New York: A trove of emails recently obtained detail concerns over Michael Jackson’s health by those around him in the days and weeks before his death.
Five days before the ‘King of Pop’ breathed his last in a darkened bedroom, the director of his ill-fated ‘This Is It’ comeback tour was sounding the alarm even louder than previously revealed.
Kenny Ortega sent a panicked email in the predawn hours of June 20, 2009, telling promoter Randy Phillips that the singer appeared too “weak and fatigued” to rehearse the previous night, “trembling, rambling and obsessing”.
Ortega even recommended Jackson a psychological exam.
When the head of AEG Live didn’t immediately address his fears, Ortega fired off another email 11 hours later.
“I honestly felt if I had encouraged or allowed him on stage last night he could have hurt himself,” the New York Daily news quoted Ortega as writing to Phillips in the confidential 1:20 p.m. missive.

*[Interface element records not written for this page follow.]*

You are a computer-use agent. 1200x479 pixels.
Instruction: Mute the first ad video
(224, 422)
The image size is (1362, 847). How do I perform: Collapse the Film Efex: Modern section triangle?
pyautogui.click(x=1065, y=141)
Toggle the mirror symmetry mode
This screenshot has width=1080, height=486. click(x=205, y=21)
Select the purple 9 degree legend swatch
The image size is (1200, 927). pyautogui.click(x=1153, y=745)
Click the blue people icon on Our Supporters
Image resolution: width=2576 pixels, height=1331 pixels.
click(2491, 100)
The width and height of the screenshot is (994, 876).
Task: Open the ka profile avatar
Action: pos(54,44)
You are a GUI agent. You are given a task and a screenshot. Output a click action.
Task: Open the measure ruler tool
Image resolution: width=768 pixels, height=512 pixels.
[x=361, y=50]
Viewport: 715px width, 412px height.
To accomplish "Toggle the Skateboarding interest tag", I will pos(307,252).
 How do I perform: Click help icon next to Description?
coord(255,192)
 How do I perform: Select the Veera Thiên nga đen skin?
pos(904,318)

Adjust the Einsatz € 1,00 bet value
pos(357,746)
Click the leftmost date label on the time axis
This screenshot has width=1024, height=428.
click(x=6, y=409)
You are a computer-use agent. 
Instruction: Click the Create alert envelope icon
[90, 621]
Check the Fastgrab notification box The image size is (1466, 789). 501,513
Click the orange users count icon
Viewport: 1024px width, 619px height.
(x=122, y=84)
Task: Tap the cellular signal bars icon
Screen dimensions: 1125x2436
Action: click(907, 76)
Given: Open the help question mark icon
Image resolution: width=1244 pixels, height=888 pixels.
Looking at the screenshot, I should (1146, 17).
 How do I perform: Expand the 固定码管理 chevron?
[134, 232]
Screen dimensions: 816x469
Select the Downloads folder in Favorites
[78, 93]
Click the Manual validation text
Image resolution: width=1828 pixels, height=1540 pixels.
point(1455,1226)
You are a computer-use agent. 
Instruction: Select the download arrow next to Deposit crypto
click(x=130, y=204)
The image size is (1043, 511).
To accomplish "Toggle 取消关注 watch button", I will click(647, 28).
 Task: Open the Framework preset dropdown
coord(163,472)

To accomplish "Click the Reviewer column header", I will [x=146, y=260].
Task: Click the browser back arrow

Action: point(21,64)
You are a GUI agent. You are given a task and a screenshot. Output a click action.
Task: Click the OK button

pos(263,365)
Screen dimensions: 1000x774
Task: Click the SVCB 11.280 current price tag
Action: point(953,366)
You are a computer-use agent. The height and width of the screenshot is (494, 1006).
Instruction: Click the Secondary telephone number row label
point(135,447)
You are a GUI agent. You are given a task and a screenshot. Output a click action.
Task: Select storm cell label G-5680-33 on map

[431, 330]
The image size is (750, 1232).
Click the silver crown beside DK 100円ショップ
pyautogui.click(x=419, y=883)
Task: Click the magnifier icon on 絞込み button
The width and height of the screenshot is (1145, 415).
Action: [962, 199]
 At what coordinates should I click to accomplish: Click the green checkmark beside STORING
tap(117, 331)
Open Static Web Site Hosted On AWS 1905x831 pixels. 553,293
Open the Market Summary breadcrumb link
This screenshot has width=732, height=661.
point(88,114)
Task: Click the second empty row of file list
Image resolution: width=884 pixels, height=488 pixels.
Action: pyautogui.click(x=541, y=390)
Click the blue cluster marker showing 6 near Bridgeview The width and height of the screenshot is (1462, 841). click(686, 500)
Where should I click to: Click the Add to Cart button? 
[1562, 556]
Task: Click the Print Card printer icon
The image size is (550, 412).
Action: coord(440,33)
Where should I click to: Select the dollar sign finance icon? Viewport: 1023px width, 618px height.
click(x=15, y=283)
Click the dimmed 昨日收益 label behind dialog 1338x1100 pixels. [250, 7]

Phillips responded within the hour, shooting down Ortega’s concerns with even more force than formerly exposed.
“It is critical that neither you, me, or anyone around this show become amateur psychiatrists or physicians,” he wrote.
Phillips added that he was in touch with Jackson’s personal doctor, Conrad Murray, and had gained “immense respect” for the cardiologist, who later got jailed for involuntary manslaughter.
“(Murray) said that Michael is not only physically equipped to perform (but) that discouraging him to (perform) will hasten his decline instead of stopping it,” Phillips wrote.
“You cannot imagine the harm and ramifications of stopping the show now.
“It would far outweigh ‘calling this game in the 7th inning.’ I am not just talking about AEG’s interests here, but the myriad of stuff and lawsuits swirling around MJ that I crisis manage every day and also his well-being,” he wrote.
He signed off as randy.
“Please stay steady. Enough alarms have sounded. It is time to put out the fire, not burn the building down,” Phillips wrote.
Jackson appeared to improve significantly at follow-up rehearsals but died that Thursday after Murray provided a lethal dose of the surgery-strength aesthetic propofol to help him sleep.
The emails are expected to play a central role in two lawsuits set for trial next year.